Quando nascemos, sejamos homens ou mulheres anatomicamente, formamos uma unidade simbiótica com nossa mãe. É um tempo indispensável de fusão e de cuidados extremos que, no entanto, tem seus limites que devem ser impostos pelo pai (ou por quem exerça a função paterna). Para crescer, necessitamos de nos separar da mãe; conhecer o pai; amá-lo e desejá-lo, mas também libertar-nos dele. De fase em fase, a criança atinge a puberdade. Desde o nascimento até a adolescência, o ser humano é exposto a fusões e desligamentos; ligações afetivas e perdas. Nenhum de nós chegou à adolescência sem sofrer diversas castrações; frustrações e privações. Ao chegar à adolescência, já adquirimos força no ego, mas ainda precisamos nos debater para nos libertar definitivamente dessas fusões primitivas com a mãe e o pai.

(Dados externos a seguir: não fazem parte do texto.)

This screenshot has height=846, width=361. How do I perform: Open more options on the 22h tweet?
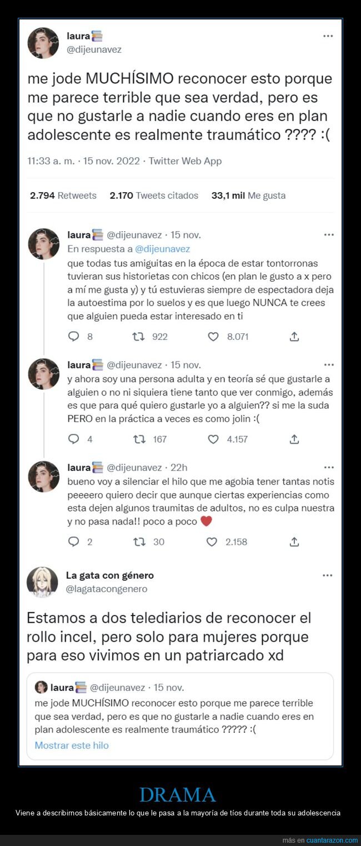click(x=329, y=468)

O adolescente vai aprender a duras penas a aceitar seus limites, suas perdas e as frustrações maiores (como a morte, por exemplo) que a condição humana impõe a todos os viventes. Submetido a depressões, inconstâncias, pensamentos suicidas, compulsões de diversos tipos e muitas fraquezas, o adolescente precisará aprender quem ele é; o que, de fato, deseja e como tornar-se sujeito autônomo de sua própria história. Quando os pais são equilibrados psiquicamente e ele estuda num colégio razoável, frequentando grupos afins, o garoto chegará à idade adulta sem grandes complicações. No entanto, se seus pais não são pessoas resolvidas sexual, afetiva e profissionalmente e/ou o adolescente frequenta uma escola desprovida de valores sociais e humanos, o adolescente enfrentará verdadeiros perigos para a psique e para sua condição de cidadão.
O adolescente cura a si mesmo tornando-se adulto. Não mais um adulto como seus pais ou os que o rodeiam (com exceções), pois ele os critica por representarem paradigmas anacrônicos e preconceituosos. São geralmente pais e educadores que desejam forçar o adolescente a se adaptar a uma sociedade que o garoto vê (e tem razão de ver) como extremamente doente. Pais e adultos equilibrados facilitam a maturação. Aceitam ser criticados e deixados de lado. Permitem que seu filho ou aluno escolha a si próprio; seu desejo; seu modo de ser; sua identidade de gênero e orientação sexual e profissional.